# [RECORDED INFORMATION]

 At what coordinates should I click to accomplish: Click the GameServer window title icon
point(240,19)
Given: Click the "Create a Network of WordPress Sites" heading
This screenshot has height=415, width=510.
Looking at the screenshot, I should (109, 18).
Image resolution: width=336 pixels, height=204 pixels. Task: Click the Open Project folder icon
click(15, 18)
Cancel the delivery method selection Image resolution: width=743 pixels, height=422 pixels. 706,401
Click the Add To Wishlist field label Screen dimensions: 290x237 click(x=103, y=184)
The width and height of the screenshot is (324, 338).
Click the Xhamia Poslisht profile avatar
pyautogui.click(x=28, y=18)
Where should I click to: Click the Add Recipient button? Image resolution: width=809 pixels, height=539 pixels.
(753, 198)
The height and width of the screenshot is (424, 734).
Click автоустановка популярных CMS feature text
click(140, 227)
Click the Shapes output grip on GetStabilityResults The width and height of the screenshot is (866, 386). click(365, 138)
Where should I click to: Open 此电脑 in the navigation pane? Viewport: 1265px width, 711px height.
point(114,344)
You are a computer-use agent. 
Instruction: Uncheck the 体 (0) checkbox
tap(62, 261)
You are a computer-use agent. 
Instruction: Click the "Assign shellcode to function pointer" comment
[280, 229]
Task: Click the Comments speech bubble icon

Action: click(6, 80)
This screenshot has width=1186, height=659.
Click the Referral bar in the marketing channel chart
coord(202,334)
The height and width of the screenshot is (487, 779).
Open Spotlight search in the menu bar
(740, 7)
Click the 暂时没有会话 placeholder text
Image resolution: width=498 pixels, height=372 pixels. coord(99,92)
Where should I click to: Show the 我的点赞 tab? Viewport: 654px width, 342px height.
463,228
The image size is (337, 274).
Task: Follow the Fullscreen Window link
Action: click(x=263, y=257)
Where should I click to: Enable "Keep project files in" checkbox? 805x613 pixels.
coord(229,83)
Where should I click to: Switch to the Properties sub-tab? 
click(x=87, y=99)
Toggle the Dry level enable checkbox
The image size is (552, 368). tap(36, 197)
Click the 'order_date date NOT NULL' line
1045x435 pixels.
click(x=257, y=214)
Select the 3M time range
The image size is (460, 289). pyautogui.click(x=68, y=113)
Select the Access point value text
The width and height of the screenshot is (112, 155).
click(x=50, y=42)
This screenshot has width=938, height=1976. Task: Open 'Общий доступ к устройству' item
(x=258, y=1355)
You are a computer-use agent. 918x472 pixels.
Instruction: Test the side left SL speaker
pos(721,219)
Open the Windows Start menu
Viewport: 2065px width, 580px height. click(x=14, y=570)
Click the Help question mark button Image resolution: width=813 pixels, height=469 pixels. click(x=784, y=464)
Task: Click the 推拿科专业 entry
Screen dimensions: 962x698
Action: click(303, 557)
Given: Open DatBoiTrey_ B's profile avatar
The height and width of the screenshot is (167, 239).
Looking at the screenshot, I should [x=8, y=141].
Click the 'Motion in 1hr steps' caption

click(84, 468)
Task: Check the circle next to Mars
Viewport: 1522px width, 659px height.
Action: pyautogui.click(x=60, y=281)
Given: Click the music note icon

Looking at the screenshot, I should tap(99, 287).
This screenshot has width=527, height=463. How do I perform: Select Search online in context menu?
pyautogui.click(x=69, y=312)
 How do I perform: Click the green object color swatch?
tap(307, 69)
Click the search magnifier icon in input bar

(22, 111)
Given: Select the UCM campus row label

# [TASK TO COMPLETE]
Restate all the material exactly, word for word.

# [THE ANSWER]
 At what coordinates should I click to accomplish: Click the GameServer window title icon
point(240,19)
Given: Click the "Create a Network of WordPress Sites" heading
This screenshot has height=415, width=510.
Looking at the screenshot, I should (109, 18).
Image resolution: width=336 pixels, height=204 pixels. Task: Click the Open Project folder icon
click(15, 18)
Cancel the delivery method selection Image resolution: width=743 pixels, height=422 pixels. 706,401
Click the Add To Wishlist field label Screen dimensions: 290x237 click(x=103, y=184)
The width and height of the screenshot is (324, 338).
Click the Xhamia Poslisht profile avatar
pyautogui.click(x=28, y=18)
Where should I click to: Click the Add Recipient button? Image resolution: width=809 pixels, height=539 pixels.
(753, 198)
The height and width of the screenshot is (424, 734).
Click автоустановка популярных CMS feature text
click(140, 227)
Click the Shapes output grip on GetStabilityResults The width and height of the screenshot is (866, 386). click(365, 138)
Where should I click to: Open 此电脑 in the navigation pane? Viewport: 1265px width, 711px height.
point(114,344)
You are a computer-use agent. 
Instruction: Uncheck the 体 (0) checkbox
tap(62, 261)
You are a computer-use agent. 
Instruction: Click the "Assign shellcode to function pointer" comment
[280, 229]
Task: Click the Comments speech bubble icon

Action: click(6, 80)
This screenshot has width=1186, height=659.
Click the Referral bar in the marketing channel chart
coord(202,334)
The height and width of the screenshot is (487, 779).
Open Spotlight search in the menu bar
(740, 7)
Click the 暂时没有会话 placeholder text
Image resolution: width=498 pixels, height=372 pixels. coord(99,92)
Where should I click to: Show the 我的点赞 tab? Viewport: 654px width, 342px height.
463,228
The image size is (337, 274).
Task: Follow the Fullscreen Window link
Action: click(x=263, y=257)
Where should I click to: Enable "Keep project files in" checkbox? 805x613 pixels.
coord(229,83)
Where should I click to: Switch to the Properties sub-tab? 
click(x=87, y=99)
Toggle the Dry level enable checkbox
The image size is (552, 368). tap(36, 197)
Click the 'order_date date NOT NULL' line
1045x435 pixels.
click(x=257, y=214)
Select the 3M time range
The image size is (460, 289). pyautogui.click(x=68, y=113)
Select the Access point value text
The width and height of the screenshot is (112, 155).
click(x=50, y=42)
This screenshot has width=938, height=1976. Task: Open 'Общий доступ к устройству' item
(x=258, y=1355)
You are a computer-use agent. 918x472 pixels.
Instruction: Test the side left SL speaker
pos(721,219)
Open the Windows Start menu
Viewport: 2065px width, 580px height. click(x=14, y=570)
Click the Help question mark button Image resolution: width=813 pixels, height=469 pixels. click(x=784, y=464)
Task: Click the 推拿科专业 entry
Screen dimensions: 962x698
Action: click(303, 557)
Given: Open DatBoiTrey_ B's profile avatar
The height and width of the screenshot is (167, 239).
Looking at the screenshot, I should [x=8, y=141].
Click the 'Motion in 1hr steps' caption

click(84, 468)
Task: Check the circle next to Mars
Viewport: 1522px width, 659px height.
Action: pyautogui.click(x=60, y=281)
Given: Click the music note icon

Looking at the screenshot, I should tap(99, 287).
This screenshot has width=527, height=463. How do I perform: Select Search online in context menu?
pyautogui.click(x=69, y=312)
 How do I perform: Click the green object color swatch?
tap(307, 69)
Click the search magnifier icon in input bar

(22, 111)
Given: Select the UCM campus row label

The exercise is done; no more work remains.